Antrum (also known as Antrum: The Deadliest Film Ever Made) is a 2018 Canadian horror film written and directed by David Amito and Michael Laicini . The film is divided into two parts: an opening and closing frame narrative in the form of a mockumentary and a feature film. The documentary purports to tell the story of Antrum, a movie released in 1979 that supposedly has deleterious effects on those who watch it, similar to the cursed film in Ring (1998). The bulk of the movie is allegedly the only known print of the film, which has itself been altered by an unknown third party.

Antrum was developed by Amito and Laicini while they were working on a separate project and brainstorming possible scenarios that they could include in the film. The central idea, that would later become the basis for Antrum, came from the concept of what it would be like to watch a purported "cursed" film, which the filmmakers felt would make for a great horror film.

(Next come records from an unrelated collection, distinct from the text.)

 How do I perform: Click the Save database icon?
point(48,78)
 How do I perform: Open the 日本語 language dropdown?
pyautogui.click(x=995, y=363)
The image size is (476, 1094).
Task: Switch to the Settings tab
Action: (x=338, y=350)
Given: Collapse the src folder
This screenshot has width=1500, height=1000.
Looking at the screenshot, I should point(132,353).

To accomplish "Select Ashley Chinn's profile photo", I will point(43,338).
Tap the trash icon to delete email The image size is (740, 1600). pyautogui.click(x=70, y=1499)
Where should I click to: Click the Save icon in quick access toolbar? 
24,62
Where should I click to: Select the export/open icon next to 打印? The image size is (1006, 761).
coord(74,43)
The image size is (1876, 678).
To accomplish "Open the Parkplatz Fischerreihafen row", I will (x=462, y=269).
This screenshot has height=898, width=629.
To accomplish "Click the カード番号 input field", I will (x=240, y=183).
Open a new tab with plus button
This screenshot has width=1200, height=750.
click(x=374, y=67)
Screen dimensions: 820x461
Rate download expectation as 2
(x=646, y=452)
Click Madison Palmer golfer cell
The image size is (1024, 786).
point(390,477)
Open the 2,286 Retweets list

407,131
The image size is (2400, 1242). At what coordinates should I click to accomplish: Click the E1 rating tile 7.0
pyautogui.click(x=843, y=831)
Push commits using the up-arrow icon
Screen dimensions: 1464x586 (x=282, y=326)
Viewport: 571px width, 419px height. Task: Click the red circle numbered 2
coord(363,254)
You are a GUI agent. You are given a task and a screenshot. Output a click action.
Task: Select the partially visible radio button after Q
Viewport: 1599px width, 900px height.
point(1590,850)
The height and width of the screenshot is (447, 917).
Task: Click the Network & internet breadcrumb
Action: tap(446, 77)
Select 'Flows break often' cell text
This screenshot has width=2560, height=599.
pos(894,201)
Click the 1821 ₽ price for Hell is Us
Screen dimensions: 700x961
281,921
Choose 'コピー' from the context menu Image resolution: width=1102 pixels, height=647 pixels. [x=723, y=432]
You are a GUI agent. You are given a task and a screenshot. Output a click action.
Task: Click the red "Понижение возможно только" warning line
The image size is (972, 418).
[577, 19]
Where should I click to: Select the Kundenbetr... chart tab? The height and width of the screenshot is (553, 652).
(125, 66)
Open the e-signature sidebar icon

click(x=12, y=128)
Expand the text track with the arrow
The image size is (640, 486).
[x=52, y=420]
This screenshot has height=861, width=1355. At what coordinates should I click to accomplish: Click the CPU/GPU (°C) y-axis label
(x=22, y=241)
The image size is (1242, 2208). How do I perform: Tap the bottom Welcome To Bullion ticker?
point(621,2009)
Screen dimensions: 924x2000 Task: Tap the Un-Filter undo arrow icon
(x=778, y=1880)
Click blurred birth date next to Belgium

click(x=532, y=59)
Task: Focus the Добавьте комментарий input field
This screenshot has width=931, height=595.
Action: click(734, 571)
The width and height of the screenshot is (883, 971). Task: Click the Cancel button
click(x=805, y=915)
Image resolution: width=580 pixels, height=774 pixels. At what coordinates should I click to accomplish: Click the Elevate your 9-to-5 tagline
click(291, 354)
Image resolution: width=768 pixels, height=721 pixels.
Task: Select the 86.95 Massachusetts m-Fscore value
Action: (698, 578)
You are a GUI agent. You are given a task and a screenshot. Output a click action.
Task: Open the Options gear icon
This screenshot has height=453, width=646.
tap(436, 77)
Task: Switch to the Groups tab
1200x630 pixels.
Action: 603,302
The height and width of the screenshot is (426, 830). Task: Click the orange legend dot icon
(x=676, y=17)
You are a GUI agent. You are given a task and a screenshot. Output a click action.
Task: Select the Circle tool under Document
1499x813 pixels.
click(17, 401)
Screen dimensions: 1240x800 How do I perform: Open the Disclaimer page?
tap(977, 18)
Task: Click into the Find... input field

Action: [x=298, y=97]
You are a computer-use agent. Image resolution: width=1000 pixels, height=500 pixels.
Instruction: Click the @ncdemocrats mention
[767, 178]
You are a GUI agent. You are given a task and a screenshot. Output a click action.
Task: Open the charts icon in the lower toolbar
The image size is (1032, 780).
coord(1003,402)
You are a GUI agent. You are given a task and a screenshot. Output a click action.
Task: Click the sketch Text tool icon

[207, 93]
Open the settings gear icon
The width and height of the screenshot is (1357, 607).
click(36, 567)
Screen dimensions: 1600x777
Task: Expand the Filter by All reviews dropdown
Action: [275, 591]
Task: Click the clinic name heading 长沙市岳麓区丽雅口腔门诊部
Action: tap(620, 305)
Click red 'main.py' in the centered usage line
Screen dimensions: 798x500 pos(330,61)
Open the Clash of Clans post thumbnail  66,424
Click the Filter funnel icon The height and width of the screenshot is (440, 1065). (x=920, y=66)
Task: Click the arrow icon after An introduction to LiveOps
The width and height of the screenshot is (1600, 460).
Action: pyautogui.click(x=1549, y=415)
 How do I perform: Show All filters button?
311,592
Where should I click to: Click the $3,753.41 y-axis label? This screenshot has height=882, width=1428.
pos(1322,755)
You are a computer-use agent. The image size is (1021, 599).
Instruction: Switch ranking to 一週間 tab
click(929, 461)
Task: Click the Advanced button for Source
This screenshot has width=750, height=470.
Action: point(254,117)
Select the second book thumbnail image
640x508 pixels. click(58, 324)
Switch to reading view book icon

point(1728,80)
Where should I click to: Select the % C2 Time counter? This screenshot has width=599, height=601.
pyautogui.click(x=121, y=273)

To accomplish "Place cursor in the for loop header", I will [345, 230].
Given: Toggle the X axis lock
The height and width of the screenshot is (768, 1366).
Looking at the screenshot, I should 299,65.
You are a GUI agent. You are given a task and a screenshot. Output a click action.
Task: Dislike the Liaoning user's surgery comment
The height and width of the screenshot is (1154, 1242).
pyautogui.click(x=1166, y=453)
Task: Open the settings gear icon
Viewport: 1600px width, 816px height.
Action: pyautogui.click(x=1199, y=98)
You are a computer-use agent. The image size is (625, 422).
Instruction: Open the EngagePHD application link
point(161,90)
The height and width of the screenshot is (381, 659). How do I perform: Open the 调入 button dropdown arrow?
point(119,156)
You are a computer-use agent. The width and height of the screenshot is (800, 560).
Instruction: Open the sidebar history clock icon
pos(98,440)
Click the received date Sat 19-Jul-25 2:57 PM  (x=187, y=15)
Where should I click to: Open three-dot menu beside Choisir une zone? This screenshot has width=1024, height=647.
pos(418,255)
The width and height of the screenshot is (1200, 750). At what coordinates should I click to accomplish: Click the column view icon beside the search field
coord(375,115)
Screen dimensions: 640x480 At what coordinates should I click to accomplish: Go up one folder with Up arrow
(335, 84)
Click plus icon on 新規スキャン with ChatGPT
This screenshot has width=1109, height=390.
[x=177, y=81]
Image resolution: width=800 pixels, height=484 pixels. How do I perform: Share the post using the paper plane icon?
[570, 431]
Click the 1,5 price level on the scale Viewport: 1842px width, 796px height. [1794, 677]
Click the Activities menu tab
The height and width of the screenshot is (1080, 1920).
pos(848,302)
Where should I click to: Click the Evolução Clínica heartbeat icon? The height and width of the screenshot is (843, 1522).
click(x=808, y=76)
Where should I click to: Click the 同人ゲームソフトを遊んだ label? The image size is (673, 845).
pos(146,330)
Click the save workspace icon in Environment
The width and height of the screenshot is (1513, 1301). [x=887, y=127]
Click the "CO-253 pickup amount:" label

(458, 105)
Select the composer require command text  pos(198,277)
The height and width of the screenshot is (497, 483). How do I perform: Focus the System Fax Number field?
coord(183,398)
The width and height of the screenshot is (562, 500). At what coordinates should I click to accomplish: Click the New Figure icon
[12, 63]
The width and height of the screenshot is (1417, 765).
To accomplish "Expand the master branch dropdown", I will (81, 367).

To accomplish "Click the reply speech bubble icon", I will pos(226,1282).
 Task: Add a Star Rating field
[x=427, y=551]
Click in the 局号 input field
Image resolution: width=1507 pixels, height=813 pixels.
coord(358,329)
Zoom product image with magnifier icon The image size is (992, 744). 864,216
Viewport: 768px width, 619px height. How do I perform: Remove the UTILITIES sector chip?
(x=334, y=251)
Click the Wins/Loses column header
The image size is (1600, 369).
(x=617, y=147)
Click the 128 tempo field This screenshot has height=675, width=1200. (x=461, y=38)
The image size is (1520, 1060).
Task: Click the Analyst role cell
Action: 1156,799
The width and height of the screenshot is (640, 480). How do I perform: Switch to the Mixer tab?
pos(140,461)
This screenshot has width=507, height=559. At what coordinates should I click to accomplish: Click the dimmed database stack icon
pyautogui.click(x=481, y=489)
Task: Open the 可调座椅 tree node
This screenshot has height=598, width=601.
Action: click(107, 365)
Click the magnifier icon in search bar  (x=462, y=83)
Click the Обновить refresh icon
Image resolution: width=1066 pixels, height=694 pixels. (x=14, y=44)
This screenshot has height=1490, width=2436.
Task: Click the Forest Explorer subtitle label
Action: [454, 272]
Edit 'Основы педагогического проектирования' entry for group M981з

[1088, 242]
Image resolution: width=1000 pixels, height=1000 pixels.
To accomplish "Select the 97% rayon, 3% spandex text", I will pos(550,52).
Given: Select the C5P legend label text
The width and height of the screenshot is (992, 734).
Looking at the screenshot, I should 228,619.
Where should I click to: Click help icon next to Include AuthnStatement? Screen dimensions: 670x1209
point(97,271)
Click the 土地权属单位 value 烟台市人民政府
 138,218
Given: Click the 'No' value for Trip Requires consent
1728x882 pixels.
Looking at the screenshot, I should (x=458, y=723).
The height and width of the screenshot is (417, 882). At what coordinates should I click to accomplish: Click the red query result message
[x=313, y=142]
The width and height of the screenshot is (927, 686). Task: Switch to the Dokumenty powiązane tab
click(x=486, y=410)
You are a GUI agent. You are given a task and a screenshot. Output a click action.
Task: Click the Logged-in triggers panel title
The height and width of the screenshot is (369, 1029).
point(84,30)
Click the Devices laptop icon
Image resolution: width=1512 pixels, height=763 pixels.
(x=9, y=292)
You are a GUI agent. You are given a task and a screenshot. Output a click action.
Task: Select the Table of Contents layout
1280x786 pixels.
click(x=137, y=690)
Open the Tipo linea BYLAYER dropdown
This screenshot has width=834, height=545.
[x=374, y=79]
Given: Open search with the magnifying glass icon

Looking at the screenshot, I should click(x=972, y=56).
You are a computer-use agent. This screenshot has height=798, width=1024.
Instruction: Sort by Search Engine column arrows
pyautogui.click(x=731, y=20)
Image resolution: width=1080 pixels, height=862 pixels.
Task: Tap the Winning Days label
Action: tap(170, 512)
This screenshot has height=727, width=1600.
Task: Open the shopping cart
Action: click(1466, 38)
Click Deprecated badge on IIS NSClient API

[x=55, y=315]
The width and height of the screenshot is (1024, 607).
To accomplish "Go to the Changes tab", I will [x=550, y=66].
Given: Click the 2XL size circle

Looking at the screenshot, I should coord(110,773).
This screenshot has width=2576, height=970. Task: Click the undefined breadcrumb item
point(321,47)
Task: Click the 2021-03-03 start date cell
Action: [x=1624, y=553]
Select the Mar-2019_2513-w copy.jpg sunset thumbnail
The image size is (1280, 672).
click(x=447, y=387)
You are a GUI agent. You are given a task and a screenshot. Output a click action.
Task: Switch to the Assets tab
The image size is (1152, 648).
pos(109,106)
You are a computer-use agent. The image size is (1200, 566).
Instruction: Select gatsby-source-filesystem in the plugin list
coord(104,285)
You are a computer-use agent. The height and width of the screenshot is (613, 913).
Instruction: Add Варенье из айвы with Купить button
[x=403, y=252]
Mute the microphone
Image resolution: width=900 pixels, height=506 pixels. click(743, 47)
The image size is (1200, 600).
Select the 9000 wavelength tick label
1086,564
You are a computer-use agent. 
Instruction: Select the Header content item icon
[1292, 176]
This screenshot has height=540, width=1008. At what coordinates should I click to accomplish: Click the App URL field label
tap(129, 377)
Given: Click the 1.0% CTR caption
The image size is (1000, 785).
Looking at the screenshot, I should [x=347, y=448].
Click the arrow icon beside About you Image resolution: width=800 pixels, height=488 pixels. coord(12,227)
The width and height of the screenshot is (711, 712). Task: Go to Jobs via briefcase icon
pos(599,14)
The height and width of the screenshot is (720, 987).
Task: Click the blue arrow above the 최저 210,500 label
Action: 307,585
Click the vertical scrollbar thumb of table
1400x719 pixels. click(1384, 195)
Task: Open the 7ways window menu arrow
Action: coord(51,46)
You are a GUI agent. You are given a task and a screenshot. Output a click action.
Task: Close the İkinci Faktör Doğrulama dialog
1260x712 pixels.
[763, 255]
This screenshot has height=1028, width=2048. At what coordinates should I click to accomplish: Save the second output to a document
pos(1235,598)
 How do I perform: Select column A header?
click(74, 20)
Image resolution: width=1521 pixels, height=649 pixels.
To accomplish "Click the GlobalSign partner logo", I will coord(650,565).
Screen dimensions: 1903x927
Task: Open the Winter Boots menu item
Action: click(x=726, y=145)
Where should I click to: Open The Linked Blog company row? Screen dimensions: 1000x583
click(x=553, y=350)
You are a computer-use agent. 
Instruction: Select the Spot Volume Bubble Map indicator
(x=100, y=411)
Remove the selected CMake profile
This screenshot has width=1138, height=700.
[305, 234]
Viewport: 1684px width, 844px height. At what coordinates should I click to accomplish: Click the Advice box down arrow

For the film's occult aspects, Amito and Laicini studied various historical and cultural depictions of demons and the devil, while further inspiration came from a short film by David B. Earle titled Dining Room or There is Nothing, which Laicini claimed to have seen while in film school. American actress Nicole Tompkins was cast in the lead role of Oralee, while child actor Rowan Smyth was cast in the role of her younger brother Nathan. Principal photography took place in Southern California, over a period of one month.

Antrum made its world premiere at the Brooklyn Horror Film Festival on 14 October 2018, and was screened at other film festivals, where it was nominated for several awards. Uncork’d Entertainment later acquired North American distribution rights to the film, later releasing it via Video-on-Demand and streaming services in Fall 2019. It received positive reviews from critics who praised its atmosphere, acting, and creativity, while some criticized its pacing, runtime, and plot.

==Plot==
In 1983, a film titled Antrum was submitted to various film festivals, but none accepted it. After each rejection, the festival directors die under suspicious circumstances. In 1988, the film was shown at a theater in Budapest. During the screening, a fire — started by audience members — burned the theater to the ground.

In 1993, the film was screened in a California theater, where a concession stand worker dosed the popcorn with LSD. The combination of the drug and the film's imagery caused a riot in which a pregnant woman died. Following this screening, all copies of the film apparently vanished, and it earned a reputation as being cursed.

In 2018, a copy of Antrum surfaces, prompting a documentary crew to make a film about its history and impact. Scientists and experts who examine the 35 mm reel determine that the film utilizes disorienting sounds and subliminal imagery. The crew also finds disjointed black-and-white snippets that appear to be a snuff film spliced into the reel. The documentary pauses to present Antrum in its entirety for the first time in 25 years.

Antrum concerns siblings Oralee and Nathan, whose pet dog Maxine was recently euthanized. Asked whether Maxine went to Heaven, their mother teases Nathan, saying that Maxine has gone to Hell for being a bad dog, disturbing him. After a nightmare of Maxine attacking him unprovoked, a traumatized Nathan begins experiencing disturbing dreams and visions of demons.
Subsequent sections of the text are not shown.